À exceção dos partidos de esquerda, que foram contra o golpe quase desde o início, todos os outros podem até estar chocados com o desempenho de Bolsonaro, em particular na gestão da pandemia, mas apressam-se a apresentar e aprovar projetos e medidas que golpeiam diariamente as condições de vida do povo brasileiro. 

Afinal, os potenciais aliados liberais de Lula são contra o carrasco, mas são a favor da pena.

3 - Brasil precisa de mais esquerda e Lula também

Lula tem esclarecido que nunca teve pretensão de fazer um governo revolucionário e que procurará apoios em setores liberais que garantam não só a sua eleição, mas também a tomada de posse e consequente governação. O medo de mais uma manobra que permita a continuidade do golpe é grande e justificada.
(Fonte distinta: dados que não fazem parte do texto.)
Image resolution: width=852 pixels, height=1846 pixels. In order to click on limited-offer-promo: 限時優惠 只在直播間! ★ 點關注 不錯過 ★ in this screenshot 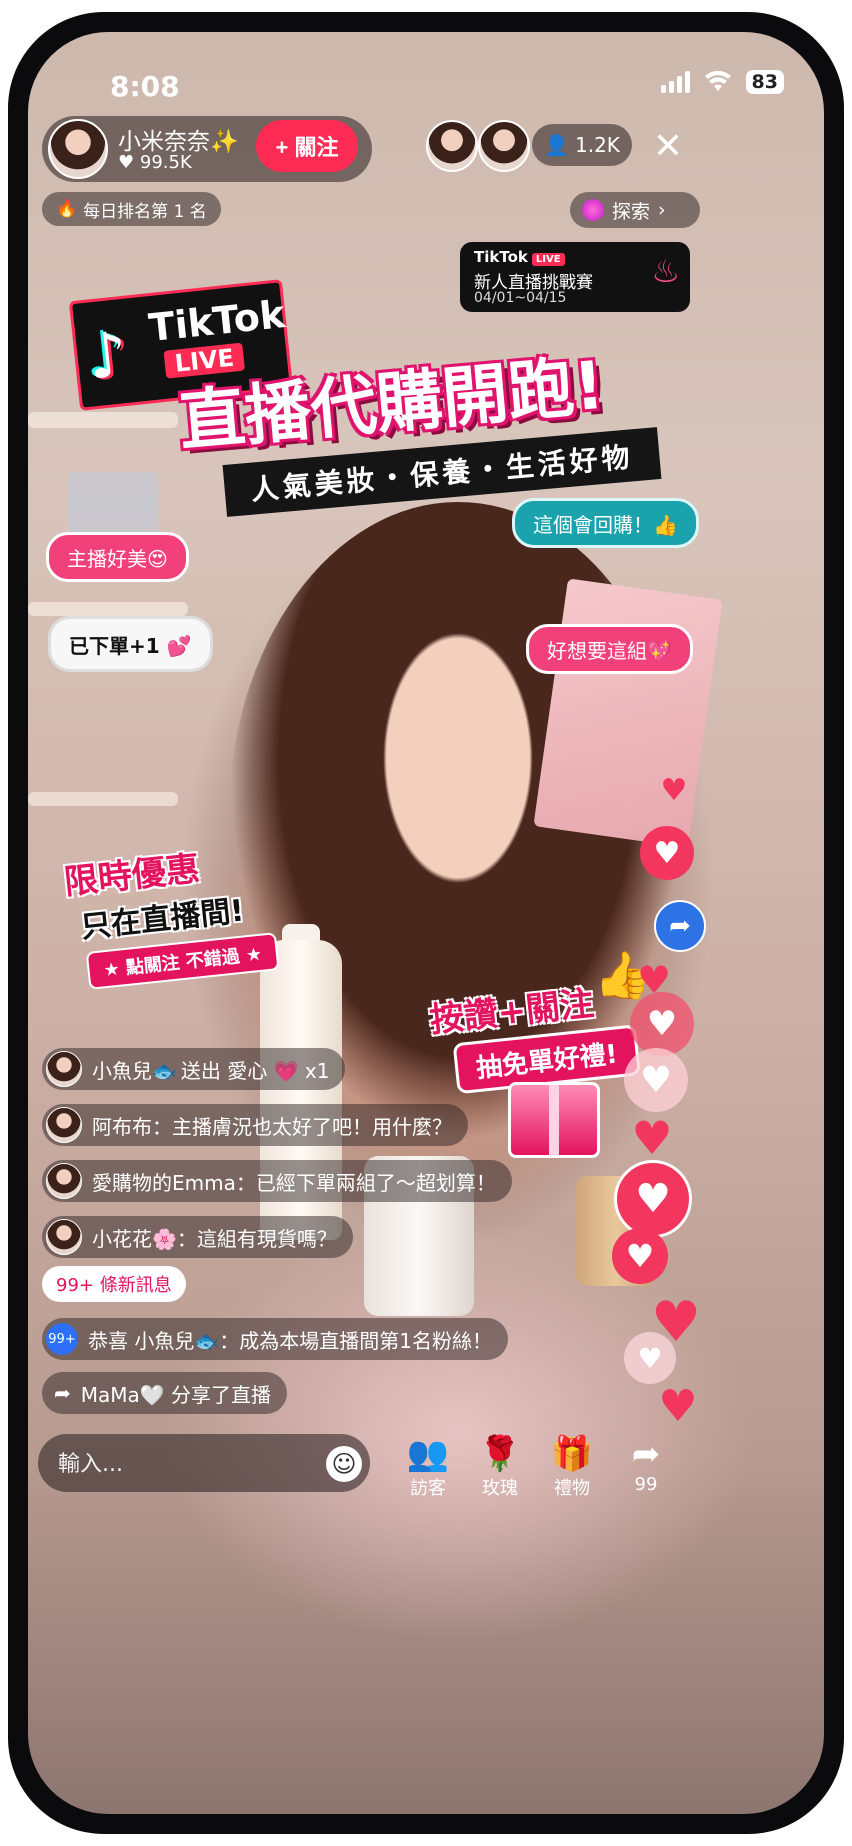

Embora 2016 demonstrasse que ou Dilma se entregava aos interesses corruptos e neoliberias dos partidos conhecidos como "Centrão" ou só uma grande movimentação popular poderia ter evitado o golpe; Lula parece não querer cortar com a tradição de confluência com setores mais liberais, alimentando uma lógica anti golpe com essas alianças.

Parece difícil que sejam alianças com agentes diários do golpe continuado que vá cessar o golpe, mas entendo a estratégia. Por saber Lula nesse caminho, é necessário que surjam outras vozes que garantam ideias e pautas de esquerda, que consiga devolver ao debate político o seu sentido de desenvolvimento econômico e de classe.

Parece-me óbvio que Lula será presidente e que mais candidaturas à esquerda não perigariam sua eleição, mas facilitariam a discussão política com propostas além do neoliberalismo. Ainda ajudariam a eleger bancadas de esquerda mais significativas no congresso e ajudariam Lula a governar na prossecução dos seus objetivos de melhoria de condições de vida do povo brasileiro, sem estar tão dependente da negociação com a parte neoliberal do congresso. Facilitaria ainda a convocação dos movimentos sociais para a participação na política e influência na governação.

Atendendo a que uma candidatura altercapitalista não colocaria em risco a eleição de Lula, a pré-candidatura do deputado Glauber Braga, pela sua coerência e clareza no enfrentamento à política neoliberal e aos agentes do golpe continuado, apresenta-se como a melhor alternativa para tentar distender a discussão política mais à esquerda. Faria bem a Lula e ao Brasil.